Although for the simplest reflexes there are short neural paths from sensory
neuron to motor neuron, there are also other nearby neurons that participate in
the circuit and modulate the response. Furthermore, there are projections from
the brain to the spinal cord that are capable of enhancing or inhibiting the
reflex.
Although
the simplest reflexes may be mediated by circuits lying entirely within the
spinal cord, more complex responses rely on signal processing in the brain.
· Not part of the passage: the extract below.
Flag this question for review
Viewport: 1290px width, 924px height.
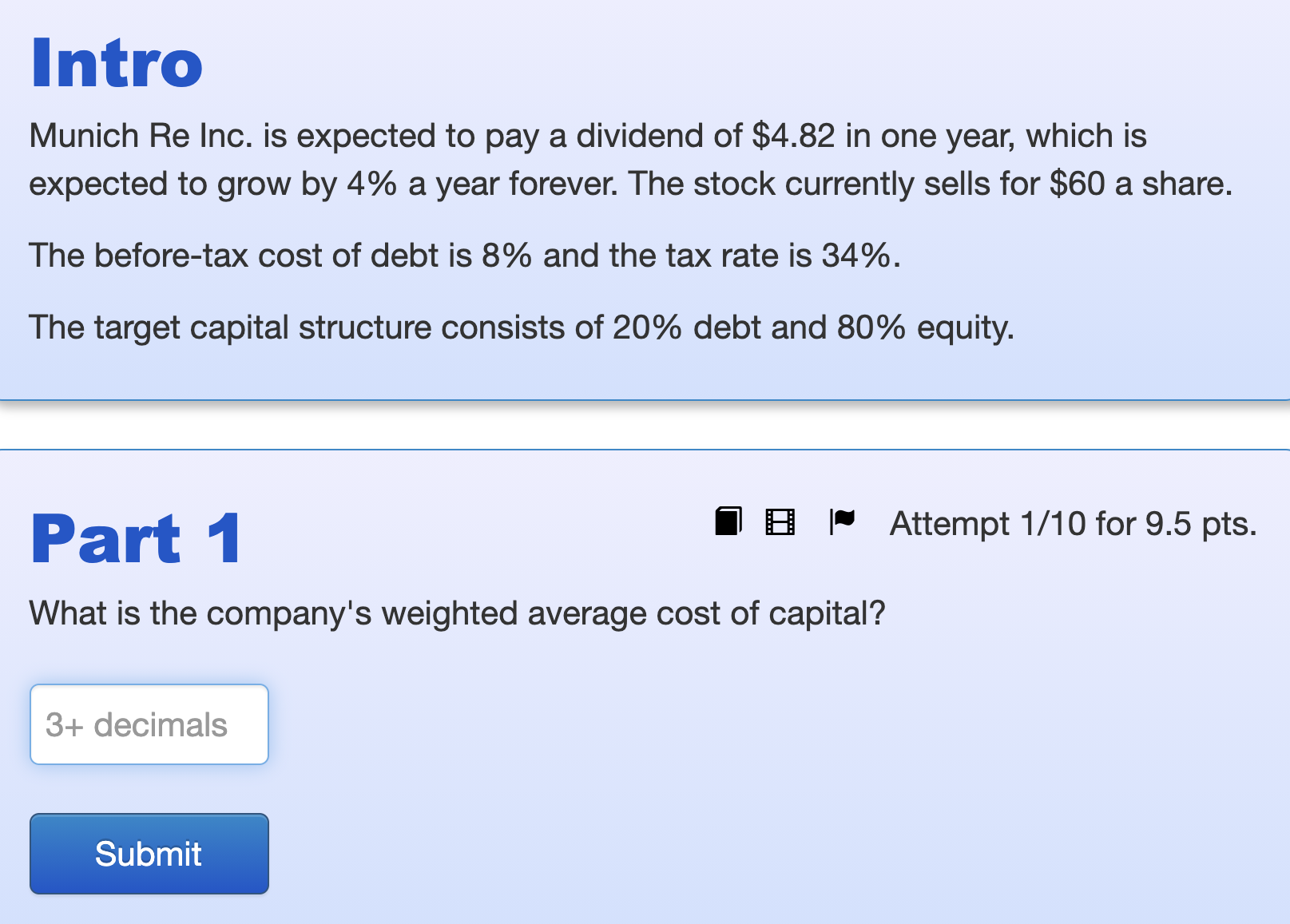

Consider, for example, what happens when an object in the periphery of the
visual field moves, and a person looks toward it. The initial sensory response,
in the retina of the eye, and the final motor response, in the oculomotor
nuclei of the brain stem, are not all that different from those in a simple
reflex, but the intermediate stages are completely different. Instead of a one
or two step chain of processing, the visual signals pass through perhaps a
dozen stages of integration, involving the thalamus, cerebral cortex, basal
ganglia, superior colliculus, cerebellum, and several brainstem nuclei. These
areas perform signal-processing functions that include feature detection,
perceptual analysis, memory recall, decision-making, and motor planning.
Feature
detection is the ability to extract biologically relevant information from
combinations of sensory signals. In the visual system, for example, sensory
receptors in the retina of the eye are only individually capable of detecting
"points of light" in the outside world. Second-level visual neurons
receive input from groups of primary receptors, higher-level neurons receive
input from groups of second-level neurons, and so on, forming a hierarchy of
processing stages. At each stage, important information is extracted from the
signal ensemble and unimportant information is discarded. By the end of the
process, input signals representing "points of light" have been
transformed into a neural representation of objects in the surrounding world
and their properties. The most sophisticated sensory processing occurs inside
the brain, but complex feature extraction also takes place in the spinal cord
and in peripheral sensory organs such as the retina.
Intrinsic
pattern generation
Although
stimulus-response mechanisms are the easiest to understand, the nervous system
is also capable of controlling the body in ways that do not require an external
stimulus, by means of internally generated rhythms of activity. Because of the
variety of voltage-sensitive ion channels that can be embedded in the membrane
of a neuron, many types of neurons are capable, even in isolation, of
generating rhythmic sequences of action potentials, or rhythmic alternations
between high-rate bursting and quiescence. When neurons that are intrinsically
rhythmic are connected to each other by excitatory or inhibitory synapses, the
resulting networks are capable of a wide variety of dynamical behaviors,
including attractor dynamics, periodicity, and even chaos. A network of neurons
that uses its internal structure to generate temporally structured output,
without requiring a corresponding temporally structured stimulus, is called a
central pattern generator.
Internal
pattern generation operates on a wide range of time scales, from milliseconds
to hours or longer. One of the most important types of temporal pattern is
circadian rhythmicity—that is, rhythmicity with a period of approximately 24
hours. All animals that have been studied show circadian fluctuations in neural
activity, which control circadian alternations in behavior such as the
sleep-wake cycle. Experimental studies dating from the 1990s have shown that
circadian rhythms are generated by a "genetic clock" consisting of a
special set of genes whose expression level rises and falls over the course of
the day. Animals as diverse as insects and vertebrates share a similar genetic
clock system. The circadian clock is influenced by light but continues to
operate even when light levels are held constant and no other external
time-of-day cues are available. The clock genes are expressed in many parts of
the nervous system as well as many peripheral organs, but in mammals all of
these "tissue clocks" are kept in synchrony by signals that emanate
from a master timekeeper in a tiny part of the brain called the suprachiasmatic
nucleus.
Development
In
vertebrates, landmarks of embryonic neural development include the birth and
differentiation of neurons from stem cell precursors, the migration of immature
neurons from their birthplaces in the embryo to their final positions,
outgrowth of axons from neurons and guidance of the motile growth cone through
the embryo towards postsynaptic partners, the generation of synapses between
these axons and their postsynaptic partners, and finally the lifelong changes
in synapses which are thought to underlie learning and memory.
All
bilaterian animals at an early stage of development form a gastrula, which is
polarized, with one end called the animal pole and the other the vegetal pole.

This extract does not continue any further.